# Fishing with bacon



## isayno (Jun 16, 2012)

Is it illegal? i cant find a list of bait allowed by the DNR. i know i cant use corn or live bait. anyone hear of using bacon or getting ticketed for using it?

I have caught Tiger Muskie with it before in utah. works great.


----------



## NHS (Sep 7, 2007)

Rub Some Bacon On It!


----------



## tye dye twins (Mar 8, 2011)

Well hamburger is ok...why not bacon? I say go for it!


----------



## Bscuderi (Jan 2, 2012)

NHS said:


> Rub Some Bacon On It!


nice!!!!!!!!


----------



## Bears Butt (Sep 12, 2007)

Bacon is perfectly legal!


----------



## LOAH (Sep 29, 2007)

Try tipping a jig with it when ice fishing. Raw stays on better, but I think cooked releases more scent.


----------



## GaryFish (Sep 7, 2007)

It is legal. I'm just not sure why one would waste bacon as fish bait. Its BACON!!!!!!!!


----------



## SagebrushRR (May 20, 2012)

Why not use bacon, that way you can take 2 for you and one for the fish!!!


----------



## Bears Butt (Sep 12, 2007)

I've used raw bacon pieces while ice fishing for perch for many years. Usually when everything else fails, bacon works.
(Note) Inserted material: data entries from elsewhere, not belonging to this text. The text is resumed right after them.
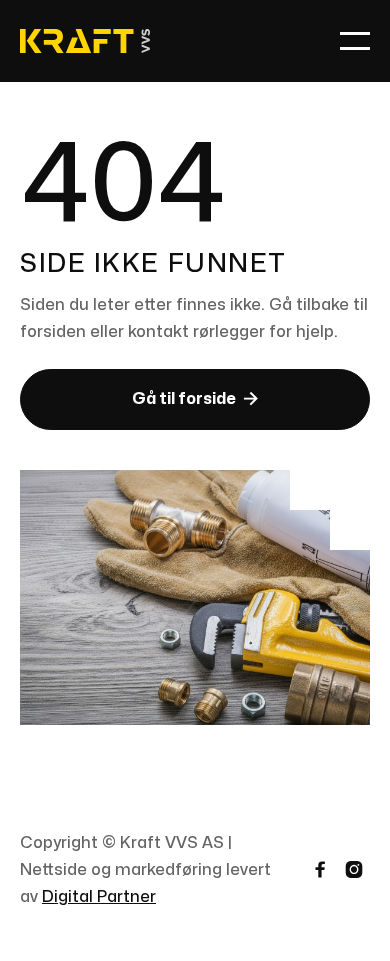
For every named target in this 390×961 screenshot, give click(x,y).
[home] (85, 41)
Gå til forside (195, 398)
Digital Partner (99, 897)
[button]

For perch, small is good and it really hangs on the hook.


----------



## swbuckmaster (Sep 14, 2007)

That sounds as stupid to me as using $$SHRIMP$$ for cheap catfish.

Bacon is for eating.


----------



## SagebrushRR (May 20, 2012)

Thats why you buy the rotten shrim. Its cheaper and the catfishi like it better.


----------



## hedged (May 20, 2012)

+1 SageBrushRR


----------